Daerah NTB

Belanja Pegawai Dinilai Masih Boros, Pj Sekda NTB: Kita akan Terus Tekan

Mataram (NTBSatu) – Belanja pegawai Pemda NTB dinilai boros lantaran angkanya melebihi 30 persen dari total belanja APBD.

Mengacu pada UU nomor 1 tahun 2022 tentang Hubungan Keuangan antara Pemerintah Pusat Dan Pemerintah Daerah (HKPD), terdapat pembatasan proporsi belanja pegawai maksimal 30 persen dari total belanja APBD.

Direktorat Jenderal Perbendaraan (DJPb) Provinsi NTB, melaporkan rata-rata belanja pegawai pada Pemerintah Provinsi dan 10 kabupaten/kota di NTB sebesar 38,76 persen.

Menanggapi hal ini, Pj Sekda NTB, Ibnu Salim mengatakan, pemerintah provinsi tengah berupaya melakukan penyehatan agar belanja pegawai berada dalam proporsi yang ideal.

“Kita akan berupaya untuk terus menekan angkanya sampai dengan persentase yang diamanatkan,” ujarnya pada NTBSatu, Rabu, 29 Mei 2024.

IKLAN

Diketahui, Pemprov NTB mengalokasikan belanja pegawai di APBD 2024 mencapai Rp 2,29 triliun.
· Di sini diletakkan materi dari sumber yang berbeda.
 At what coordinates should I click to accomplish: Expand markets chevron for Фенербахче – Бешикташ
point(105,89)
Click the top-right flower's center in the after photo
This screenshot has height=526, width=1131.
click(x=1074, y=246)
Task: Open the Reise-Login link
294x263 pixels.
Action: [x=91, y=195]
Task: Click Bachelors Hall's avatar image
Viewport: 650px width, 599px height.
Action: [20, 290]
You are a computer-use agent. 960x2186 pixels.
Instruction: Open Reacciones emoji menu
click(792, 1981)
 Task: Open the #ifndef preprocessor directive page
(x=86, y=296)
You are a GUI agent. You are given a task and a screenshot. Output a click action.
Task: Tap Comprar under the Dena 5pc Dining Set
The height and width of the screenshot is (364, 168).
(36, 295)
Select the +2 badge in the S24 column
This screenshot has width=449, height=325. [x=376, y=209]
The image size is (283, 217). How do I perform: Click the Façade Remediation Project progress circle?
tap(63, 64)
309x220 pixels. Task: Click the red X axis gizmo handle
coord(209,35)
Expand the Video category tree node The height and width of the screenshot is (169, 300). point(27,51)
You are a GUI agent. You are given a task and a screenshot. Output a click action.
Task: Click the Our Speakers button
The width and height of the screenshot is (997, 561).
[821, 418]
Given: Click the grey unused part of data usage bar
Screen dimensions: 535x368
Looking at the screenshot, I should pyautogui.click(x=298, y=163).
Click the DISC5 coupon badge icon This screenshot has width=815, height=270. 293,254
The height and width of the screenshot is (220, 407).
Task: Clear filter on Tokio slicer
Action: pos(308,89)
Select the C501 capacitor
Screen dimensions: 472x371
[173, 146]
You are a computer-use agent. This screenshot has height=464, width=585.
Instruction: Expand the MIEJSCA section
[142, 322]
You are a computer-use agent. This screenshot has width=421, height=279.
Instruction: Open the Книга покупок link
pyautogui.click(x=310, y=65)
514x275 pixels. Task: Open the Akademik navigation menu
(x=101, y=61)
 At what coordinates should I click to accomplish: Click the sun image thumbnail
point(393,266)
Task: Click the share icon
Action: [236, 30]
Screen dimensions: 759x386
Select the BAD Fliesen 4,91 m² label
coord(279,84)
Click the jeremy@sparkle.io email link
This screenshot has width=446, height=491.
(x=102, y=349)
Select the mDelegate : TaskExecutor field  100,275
Angka ini meningkat sebesar Rp 318 miliar dibandingkan dengan APBD Perubahan 2023 sebesar Rp 1,97 triliun.

Ibnu menilai kelebihan belanja pegawai ini sebagai hal yang wajar, namun jika daerah banyak menghabiskan anggaran rutin pegawai hingga mencapai 50 persen dari total APBD, tentunya hal dikhawatirkan akan mempengaruhi alokasi belanja modal untuk pembangunan dan infrastruktur yang berimbas pada minimnya kesejahteraan masyarakat.

“Segera kita koordinasikan untuk menyusun rencana strategisnya agar semua Pemda dapat. Sebenarnya, masalah ini bukan hanya terjadi di NTB melainkan banyak daerah lainnya. Tapi ini tetap menjadi atensi kita,” tukasnya.

Belanja pegawai paling gemuk diduduki oleh Pemerintah Kota Bima sebesar 57,81 persen.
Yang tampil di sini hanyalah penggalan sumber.